• [ASSIGNMENT]
Each line from the opening of the records that follow to the line with "This screenshot has width=725, height=459." needs to be written out exactly. Add nothing.

══ DATA RECORDS ══

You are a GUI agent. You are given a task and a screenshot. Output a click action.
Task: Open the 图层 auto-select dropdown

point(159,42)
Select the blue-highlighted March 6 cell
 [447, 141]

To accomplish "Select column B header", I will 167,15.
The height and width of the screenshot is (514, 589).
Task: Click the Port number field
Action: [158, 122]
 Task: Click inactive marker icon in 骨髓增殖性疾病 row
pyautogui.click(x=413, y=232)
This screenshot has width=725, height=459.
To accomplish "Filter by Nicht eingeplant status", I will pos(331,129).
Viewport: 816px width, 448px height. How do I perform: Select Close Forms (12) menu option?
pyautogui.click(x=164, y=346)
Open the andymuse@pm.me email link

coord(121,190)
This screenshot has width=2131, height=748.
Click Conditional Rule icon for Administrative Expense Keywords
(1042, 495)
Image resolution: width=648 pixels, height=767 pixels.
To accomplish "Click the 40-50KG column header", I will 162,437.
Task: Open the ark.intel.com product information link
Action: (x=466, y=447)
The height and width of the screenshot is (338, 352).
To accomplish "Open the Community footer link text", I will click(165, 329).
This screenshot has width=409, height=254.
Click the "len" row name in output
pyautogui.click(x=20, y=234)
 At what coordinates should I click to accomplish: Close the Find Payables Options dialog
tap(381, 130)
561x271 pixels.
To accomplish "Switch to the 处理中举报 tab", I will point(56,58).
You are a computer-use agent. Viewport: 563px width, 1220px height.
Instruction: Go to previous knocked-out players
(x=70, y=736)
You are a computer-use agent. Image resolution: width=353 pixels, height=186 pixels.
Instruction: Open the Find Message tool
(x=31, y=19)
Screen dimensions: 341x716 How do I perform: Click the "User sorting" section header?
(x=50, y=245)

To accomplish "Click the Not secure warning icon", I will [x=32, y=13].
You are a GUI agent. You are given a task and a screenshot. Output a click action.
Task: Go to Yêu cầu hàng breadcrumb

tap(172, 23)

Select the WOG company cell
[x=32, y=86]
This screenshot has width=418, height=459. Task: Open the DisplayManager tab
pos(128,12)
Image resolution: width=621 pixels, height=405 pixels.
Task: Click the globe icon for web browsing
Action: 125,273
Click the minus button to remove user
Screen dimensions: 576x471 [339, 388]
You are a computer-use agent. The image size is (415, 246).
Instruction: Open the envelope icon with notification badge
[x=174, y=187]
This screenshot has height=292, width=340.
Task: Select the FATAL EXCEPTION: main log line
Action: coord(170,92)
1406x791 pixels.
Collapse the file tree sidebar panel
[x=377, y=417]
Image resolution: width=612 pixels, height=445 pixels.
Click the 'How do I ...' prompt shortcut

═══

• [EXPECTED ANSWER]
You are a GUI agent. You are given a task and a screenshot. Output a click action.
Task: Open the 图层 auto-select dropdown

point(159,42)
Select the blue-highlighted March 6 cell
 [447, 141]

To accomplish "Select column B header", I will 167,15.
The height and width of the screenshot is (514, 589).
Task: Click the Port number field
Action: [158, 122]
 Task: Click inactive marker icon in 骨髓增殖性疾病 row
pyautogui.click(x=413, y=232)
This screenshot has width=725, height=459.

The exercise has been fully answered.